Will a git interactive rebase that deletes a commit truly remove exposure of API keys / secrets / passwords?

Question

Its important to NOT store passwords and secrets in code repos.

Sometimes we hard code an API password while we are developing an application. We remove it, often by turning it into an environmental variable that we set with export (Unix). Obviously a better practice would be to use environmental variables from the start.

But what happens in the case where we are not that careful and we COMMIT that change that has the password exposed.
The first step is to quickly remove them and commit and push that change.
OK

But...

The password is still in the git history so anyone who has access to the git repository can get the pw. Not good.

But...

We then do a git interactive rebase and delete (not squash) the offending commit = the one with the password added in history.

Will that fix the problem and ensure the password is no longer available in any way in git?

How will this affect the code when I pull this commit out. If there is other code than the line(s) with the password(s) presumably I will need to redo those changes which would be lost. If the commit is many ago I could imagine problems if any commit since has also changed the same line. Hopefully not.

Possible duplicate of [Remove sensitive files and their commits from Git history](https://stackoverflow.com/questions/872565/remove-sensitive-files-and-their-commits-from-git-history) — phd, May 29 '19 at 12:03
https://stackoverflow.com/search?q=%5Bgit%5D+remove+sensitive+files — phd, May 29 '19 at 12:03

score 6 · Accepted Answer · answered May 30 '19 at 00:40

There are lots of answers about how to remove sensitive commits, e.g., Remove sensitive files and their commits from Git history. Any good answer warns you that it's probably too late anyway, which is true. Not too many go into details about when and why it is too late, but the answer is pretty straightforward: it's not not a lot of use. The rest of this answer is about when and why it's too late, and why just deleting the commit with an interactive rebase is not sufficient.

The heart of the problem is that commits cannot be changed, and Git is wired to add new commits. Removing old / dead commits (and other dead objects) happens as a side effect, with little control on your part. When you do virtually anything—no matter what: git commit --amend, git rebase -i, git reset --hard, none of this matters—any existing commit remains in your database of commits, unchanged, undisturbed, and still available by its hash ID. Nonetheless, it is possible to remove a commit for real. It's just hard to do it in a controlled and correct manner.

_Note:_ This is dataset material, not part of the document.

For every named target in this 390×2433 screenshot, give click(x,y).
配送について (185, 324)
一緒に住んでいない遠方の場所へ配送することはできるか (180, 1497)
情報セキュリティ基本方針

Representing and finding commits

Each commit—in fact, each object¹ in Git's main database—is accessed by its hash ID. The hash ID of the last commit in a branch is found in a second, smaller database. Essentially, a branch name like master says: the tip commit of master is a123456..., which provides the hash ID of the commit object so that you—or Git—can go back to the main database and say: Get me object a123456....

Every commit can list the hash ID(s) of some previous, or parent, commits. That is, having obtained object a123456..., you can then fish around inside it for the parent hash IDs. If the (single) parent hash ID of a123456... is 9876543..., you then go back to the main database and say: *Get me object 9876543... and you have the previous commit. That's how you—and Git—can start from end of a branch and work backwards, one commit at a time:

... <-grandparent <-parent <-last-commit   <--branchname

If we use single uppercase letters to stand in for hash IDs, and just remember that the arrows (from child to parent) always point backwards, we get something that's easier to draw when you have multiple branches:

...--E--F--G   <-- master
         \
          H  <-- develop

But in all cases, whenever you do something to "change" your history—for instance, if we decide commit G is bad and must be replaced—you don't actually change anything. Instead, Git in effect just moves the bad commit out of the way:

          G
         /
...--E--F--I   <-- master
         \
          H  <-- develop

The main object database is not cleaned out immediately, and if you have any way to remember the hash ID of commit G, you can ask Git for G by that hash ID. Git will present it to you, because it's in the database!

This same description is true regardless of how you "delete" or "change" a commit: Git just ends up making copies of every other commit, so that the "deleted" or "changed" commit (here, G is to be deleted) is now on a different branch-line:

...--o--F--G--H--J--...   <-- branch

becomes:

          G--H--J--...   [previous branch, now abandoned]
         /
...--o--F--H'-J'-...   <-- branch

where H' is a copy of H adapted to come after F instead of G, J' is a copy of J adapted to come after H', and so on. Again, G isn't really gone, it's just shoved up out of the way, along with all of its descendants. All of its descendants are replaced by slightly-altered copies, with new, different hash IDs.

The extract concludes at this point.